**The task:** For each record that follows, give it back exactly, with no pictures included.

Records drawn from a dataset
((

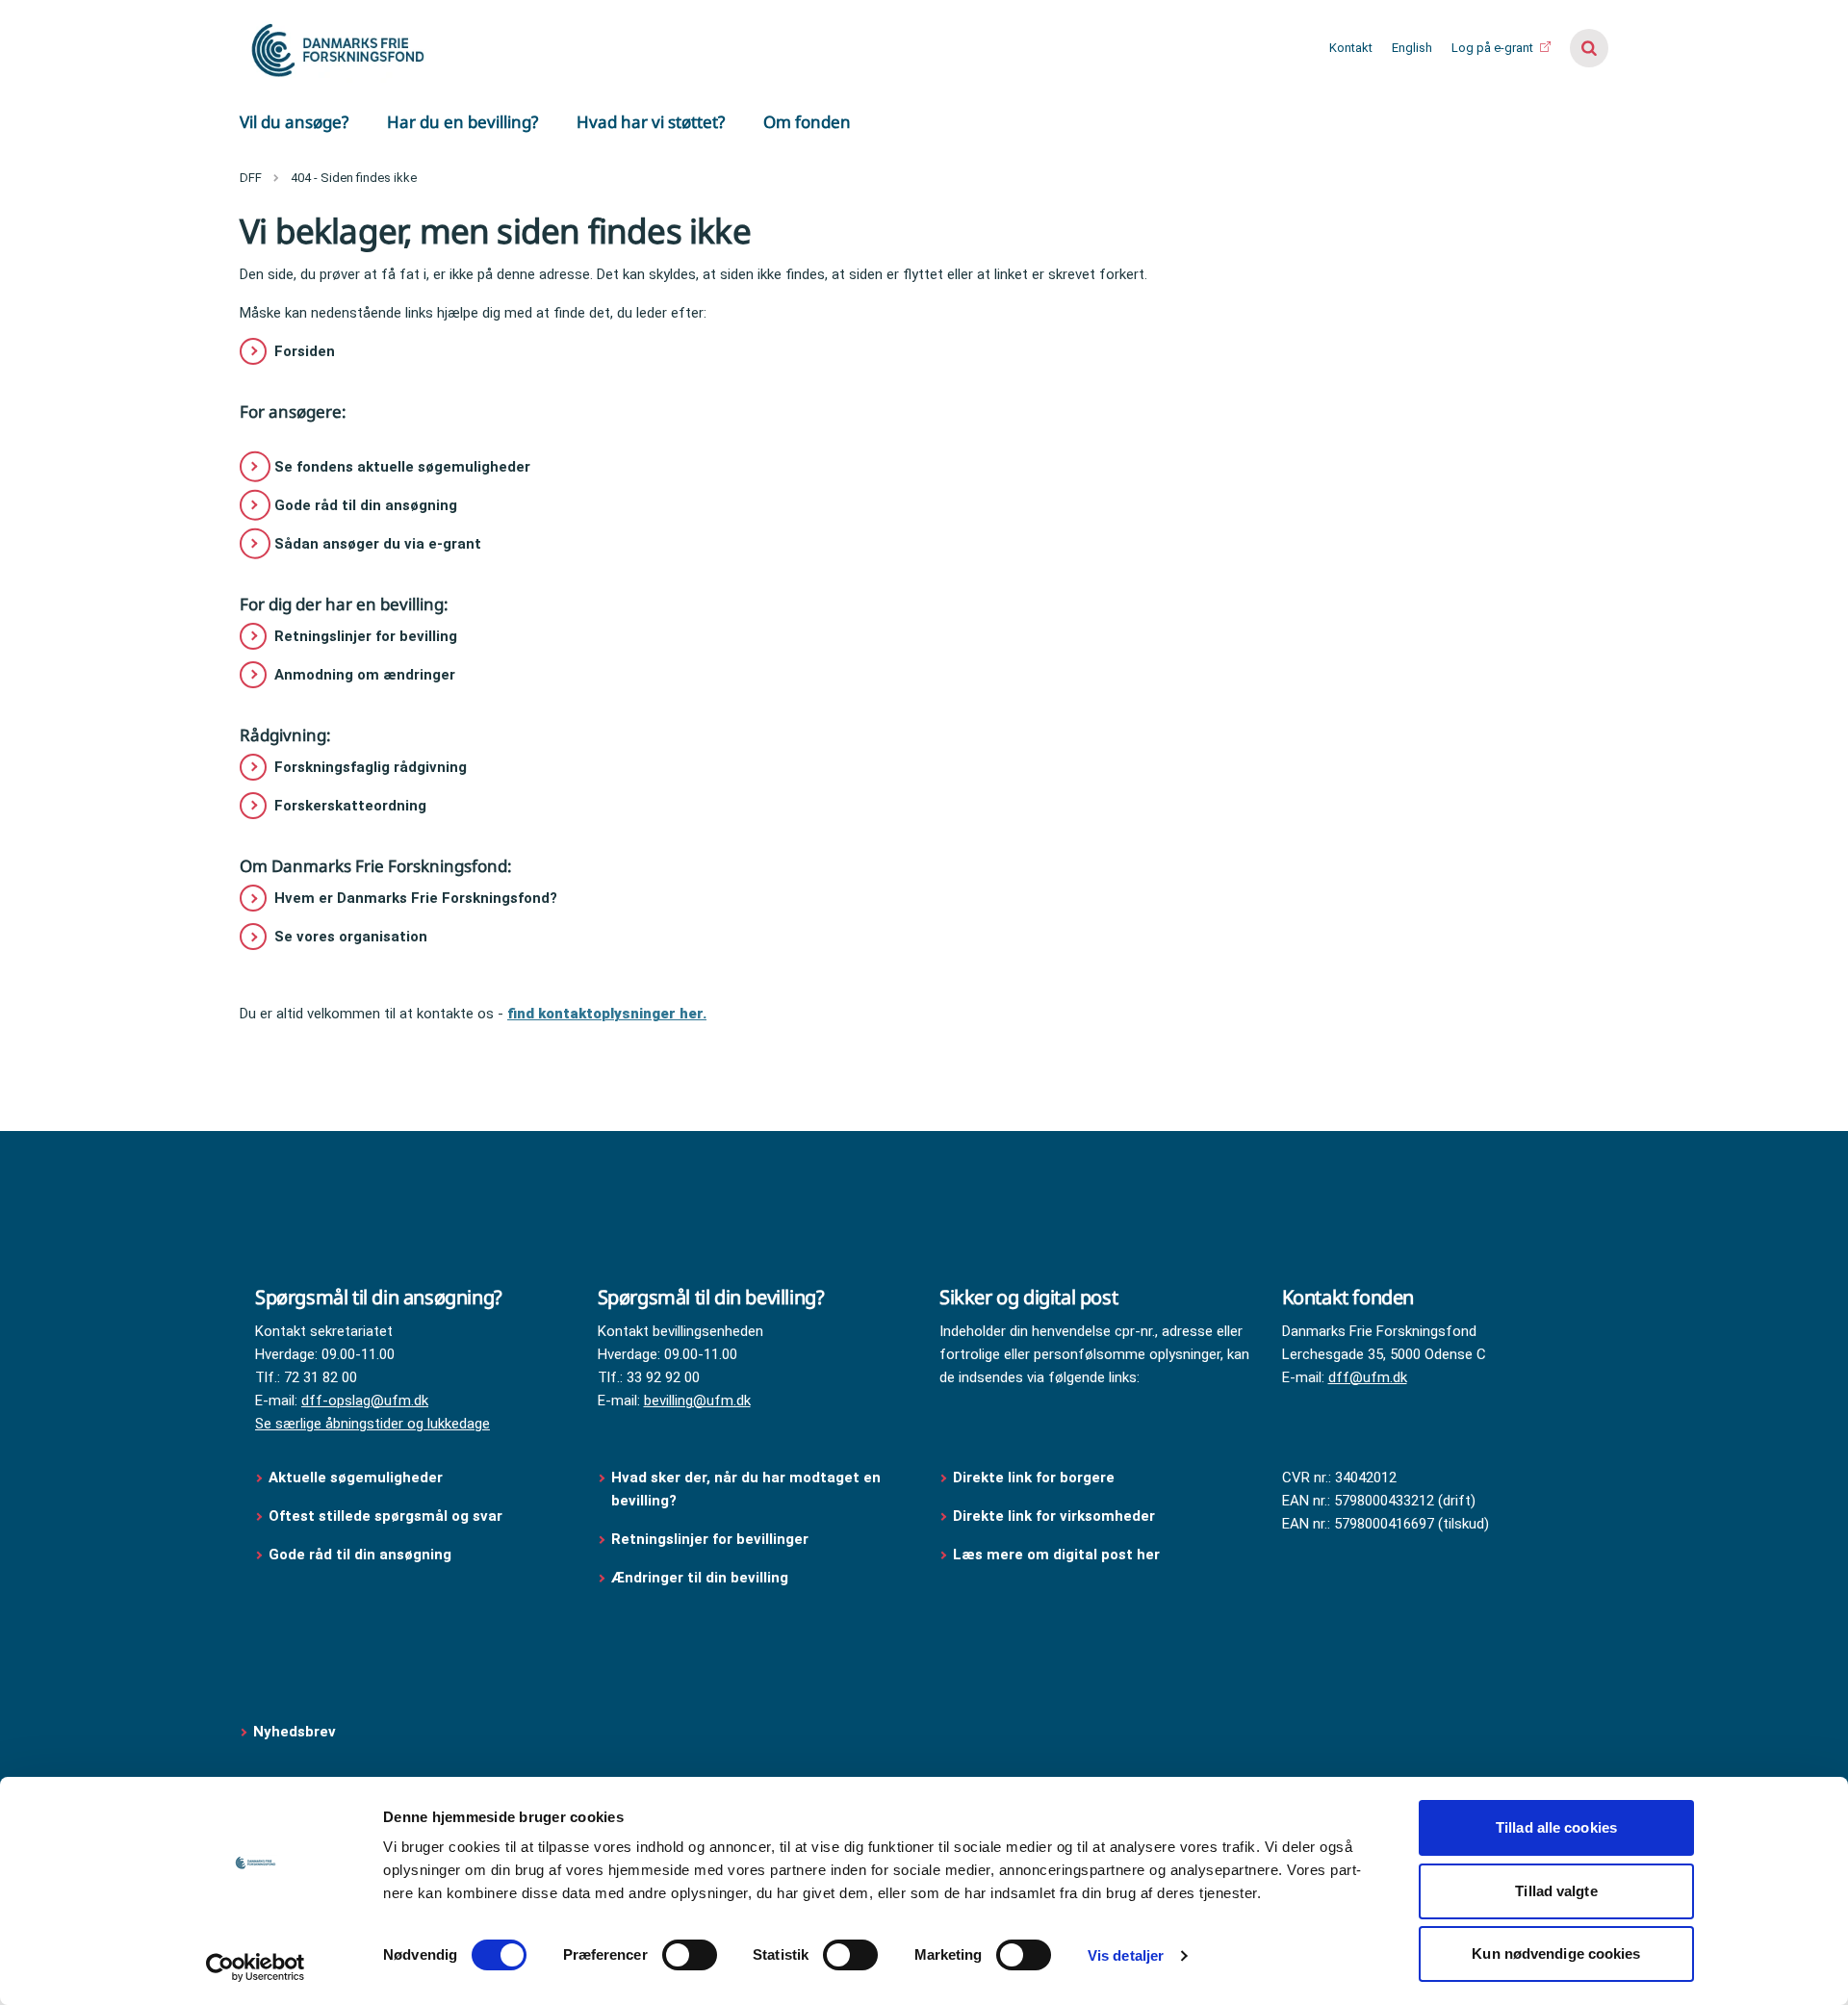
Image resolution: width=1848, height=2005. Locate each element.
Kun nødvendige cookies (1556, 1953)
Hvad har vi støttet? (651, 122)
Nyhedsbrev (294, 1731)
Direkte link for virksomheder (1054, 1516)
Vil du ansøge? (294, 122)
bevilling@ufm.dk (697, 1400)
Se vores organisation (350, 936)
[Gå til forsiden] (336, 48)
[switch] (689, 1955)
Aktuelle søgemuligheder (356, 1477)
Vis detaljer (1126, 1955)
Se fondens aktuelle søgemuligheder (402, 467)
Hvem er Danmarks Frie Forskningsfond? (415, 898)
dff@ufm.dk (1367, 1377)
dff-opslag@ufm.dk (364, 1400)
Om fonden (807, 122)
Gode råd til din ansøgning (365, 505)
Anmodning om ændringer (364, 674)
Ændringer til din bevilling (701, 1577)
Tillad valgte (1556, 1891)
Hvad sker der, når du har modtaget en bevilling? (746, 1489)
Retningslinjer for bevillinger (711, 1539)
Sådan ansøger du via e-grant (377, 544)
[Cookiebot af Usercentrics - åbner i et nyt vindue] (255, 1967)
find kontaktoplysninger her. (606, 1013)
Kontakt (1351, 47)
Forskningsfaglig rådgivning (370, 767)
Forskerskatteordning (350, 805)
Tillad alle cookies (1556, 1827)
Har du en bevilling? (462, 122)
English (1412, 47)
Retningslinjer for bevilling (365, 636)
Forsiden (304, 351)
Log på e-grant (1493, 47)
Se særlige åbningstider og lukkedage (372, 1423)
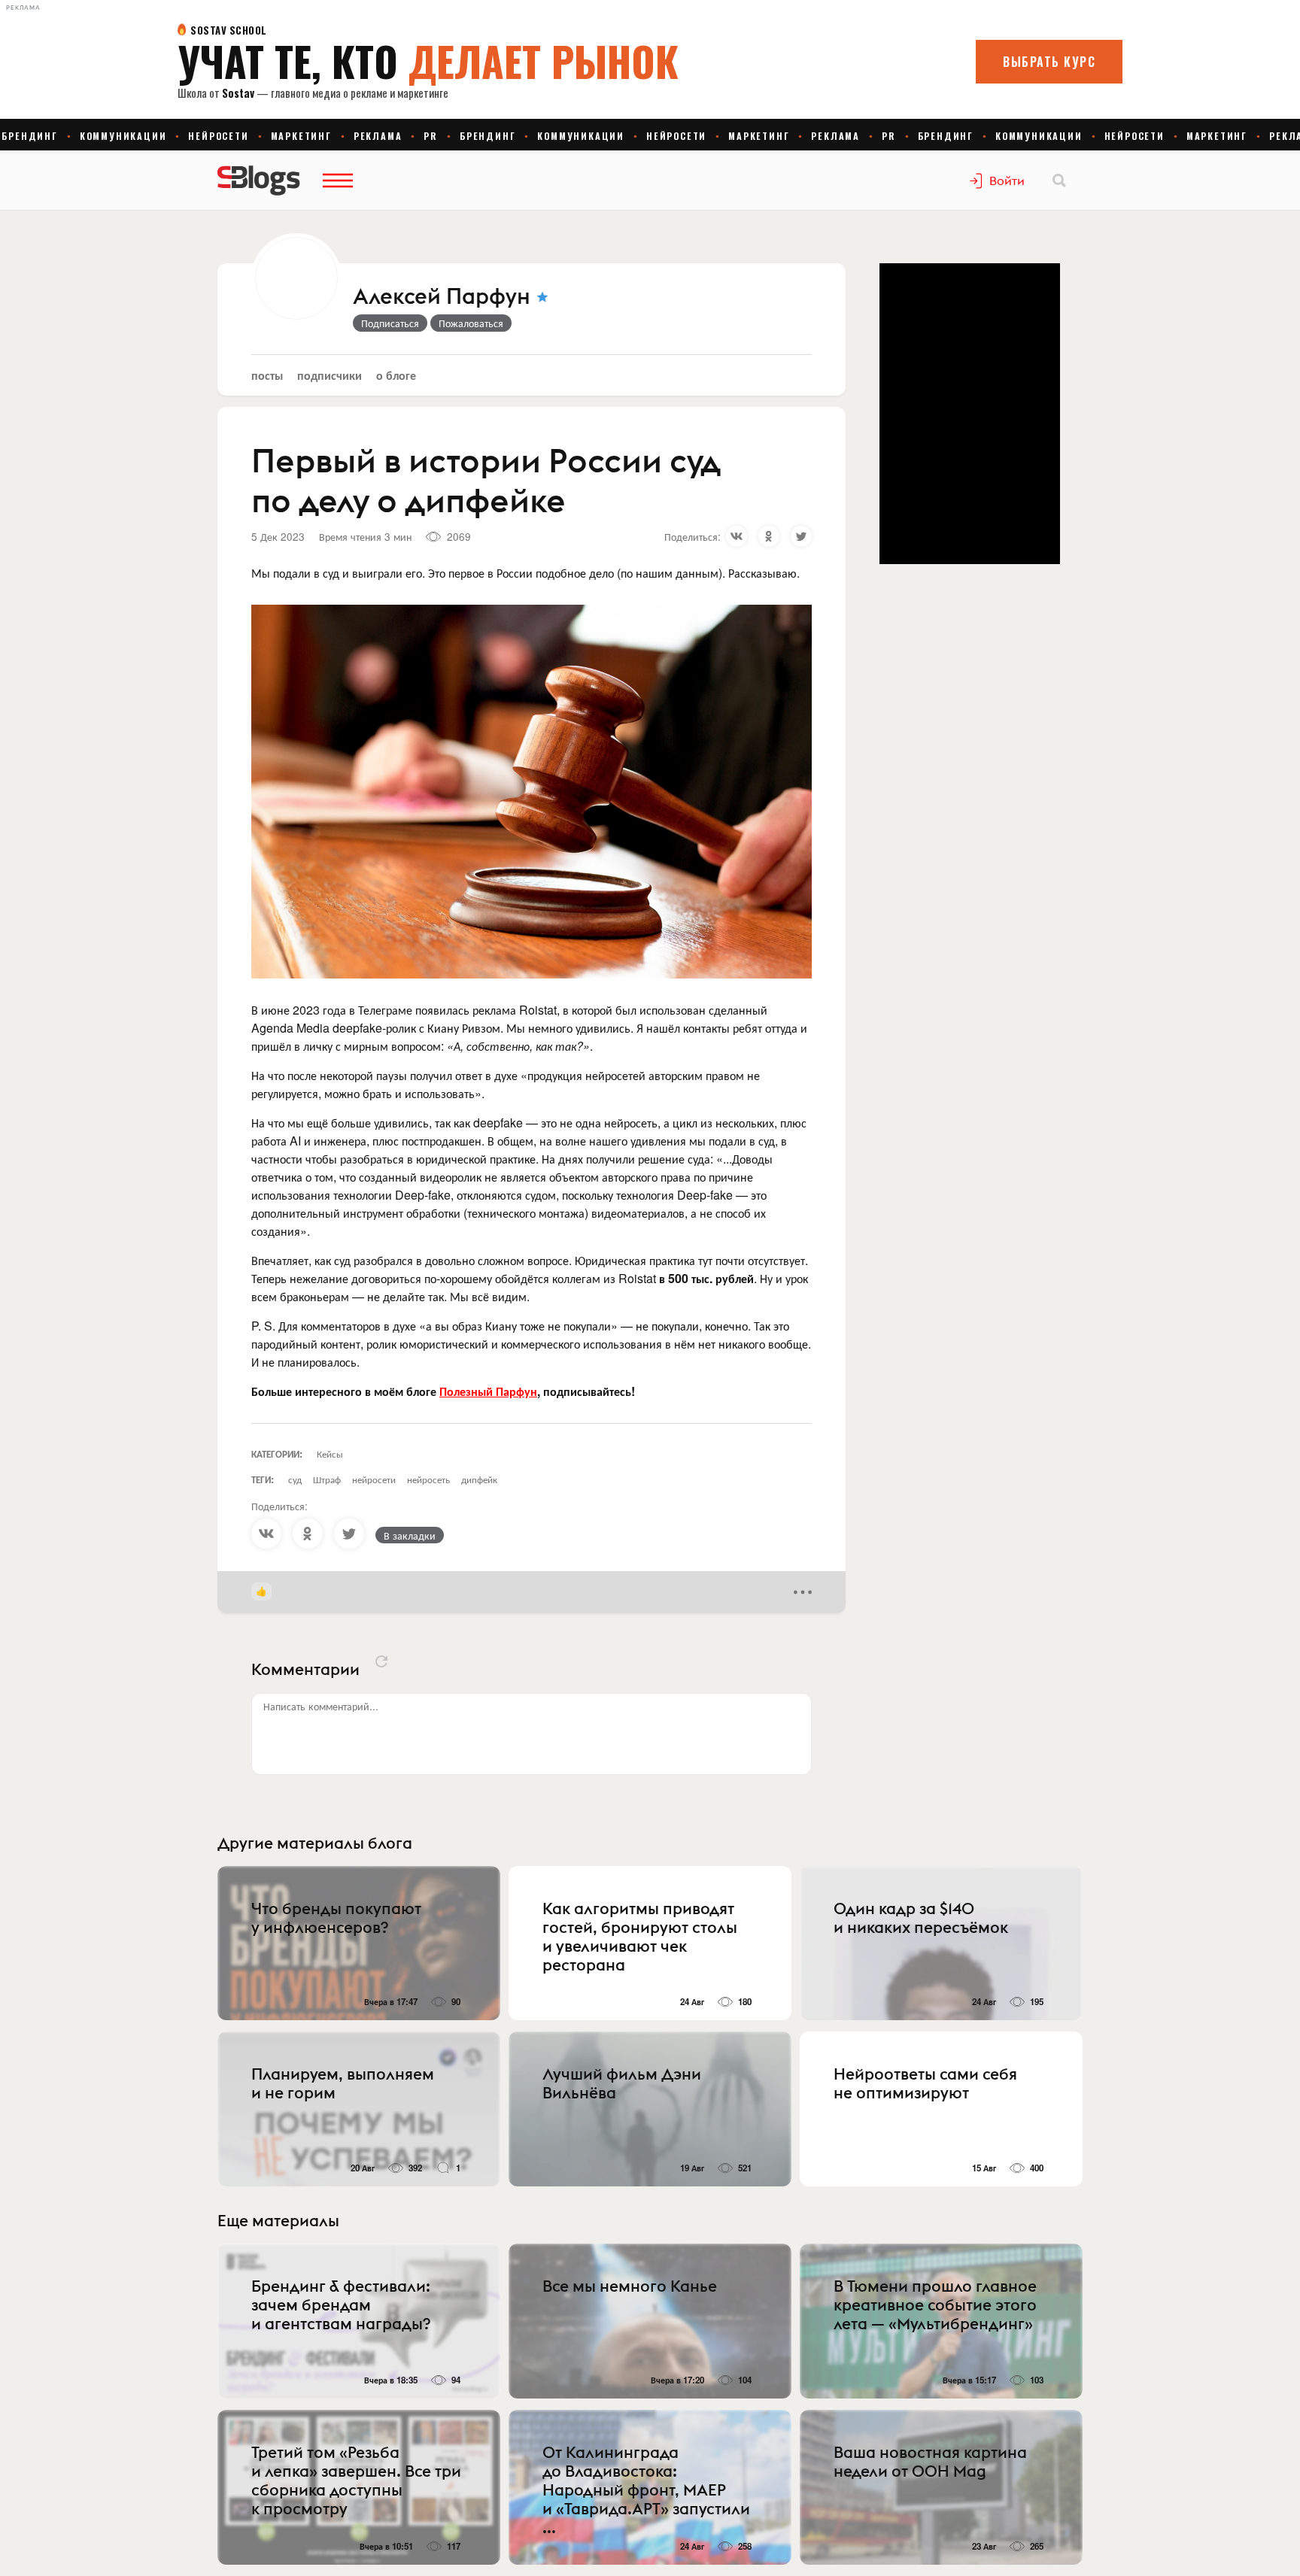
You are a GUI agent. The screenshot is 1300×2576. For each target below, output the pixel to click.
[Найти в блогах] (1059, 180)
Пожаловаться (471, 322)
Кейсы (330, 1453)
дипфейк (479, 1479)
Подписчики (329, 375)
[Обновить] (381, 1661)
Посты (267, 375)
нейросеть (428, 1479)
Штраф (327, 1479)
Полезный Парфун (488, 1391)
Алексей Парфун (441, 297)
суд (295, 1479)
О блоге (396, 375)
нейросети (374, 1479)
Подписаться (390, 322)
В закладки (410, 1535)
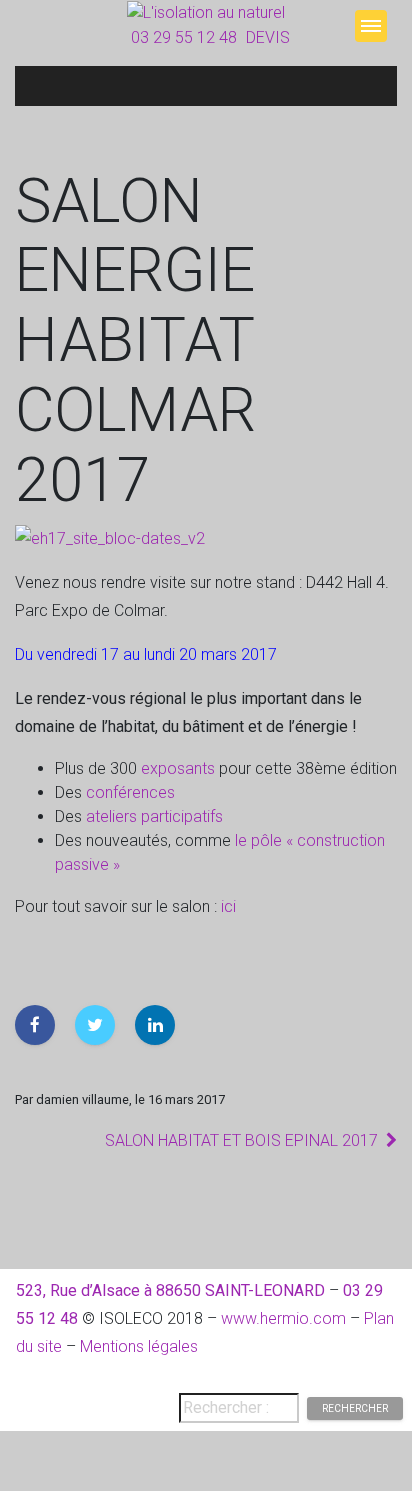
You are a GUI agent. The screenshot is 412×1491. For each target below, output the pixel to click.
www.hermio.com (283, 1318)
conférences (130, 792)
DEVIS (268, 37)
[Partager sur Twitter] (95, 1025)
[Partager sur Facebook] (35, 1025)
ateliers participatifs (154, 816)
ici (228, 906)
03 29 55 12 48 (184, 37)
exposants (180, 768)
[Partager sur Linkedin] (155, 1025)
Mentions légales (139, 1346)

))

**Response for this exercise:**
Image resolution: width=1848, height=2005. Locate each element.
Kun nødvendige cookies (1556, 1953)
Hvad har vi støttet? (651, 122)
Nyhedsbrev (294, 1731)
Direkte link for virksomheder (1054, 1516)
Vil du ansøge? (294, 122)
bevilling@ufm.dk (697, 1400)
Se vores organisation (350, 936)
[Gå til forsiden] (336, 48)
[switch] (689, 1955)
Aktuelle søgemuligheder (356, 1477)
Vis detaljer (1126, 1955)
Se fondens aktuelle søgemuligheder (402, 467)
Hvem er Danmarks Frie Forskningsfond? (415, 898)
dff@ufm.dk (1367, 1377)
dff-opslag@ufm.dk (364, 1400)
Om fonden (807, 122)
Gode råd til din ansøgning (365, 505)
Anmodning om ændringer (364, 674)
Ændringer til din bevilling (701, 1577)
Tillad valgte (1556, 1891)
Hvad sker der, når du har modtaget en bevilling? (746, 1489)
Retningslinjer for bevillinger (711, 1539)
Sådan ansøger du via e-grant (377, 544)
[Cookiebot af Usercentrics - åbner i et nyt vindue] (255, 1967)
find kontaktoplysninger her. (606, 1013)
Kontakt (1351, 47)
Forskningsfaglig rådgivning (370, 767)
Forskerskatteordning (350, 805)
Tillad alle cookies (1556, 1827)
Har du en bevilling? (462, 122)
English (1412, 47)
Retningslinjer for bevilling (365, 636)
Forsiden (304, 351)
Log på e-grant (1493, 47)
Se særlige åbningstider og lukkedage (372, 1423)
You are a GUI agent. The screenshot is 1300×2576. For each target below, output the pixel to click.
[Найти в блогах] (1059, 180)
Пожаловаться (471, 322)
Кейсы (330, 1453)
дипфейк (479, 1479)
Подписчики (329, 375)
[Обновить] (381, 1661)
Посты (267, 375)
нейросеть (428, 1479)
Штраф (327, 1479)
Полезный Парфун (488, 1391)
Алексей Парфун (441, 297)
суд (295, 1479)
О блоге (396, 375)
нейросети (374, 1479)
Подписаться (390, 322)
В закладки (410, 1535)
You are a GUI agent. The screenshot is 412×1491. For each target below, output the pixel to click.
www.hermio.com (283, 1318)
conférences (130, 792)
DEVIS (268, 37)
[Partager sur Twitter] (95, 1025)
[Partager sur Facebook] (35, 1025)
ateliers participatifs (154, 816)
ici (228, 906)
03 29 55 12 48 (184, 37)
exposants (180, 768)
[Partager sur Linkedin] (155, 1025)
Mentions légales (139, 1346)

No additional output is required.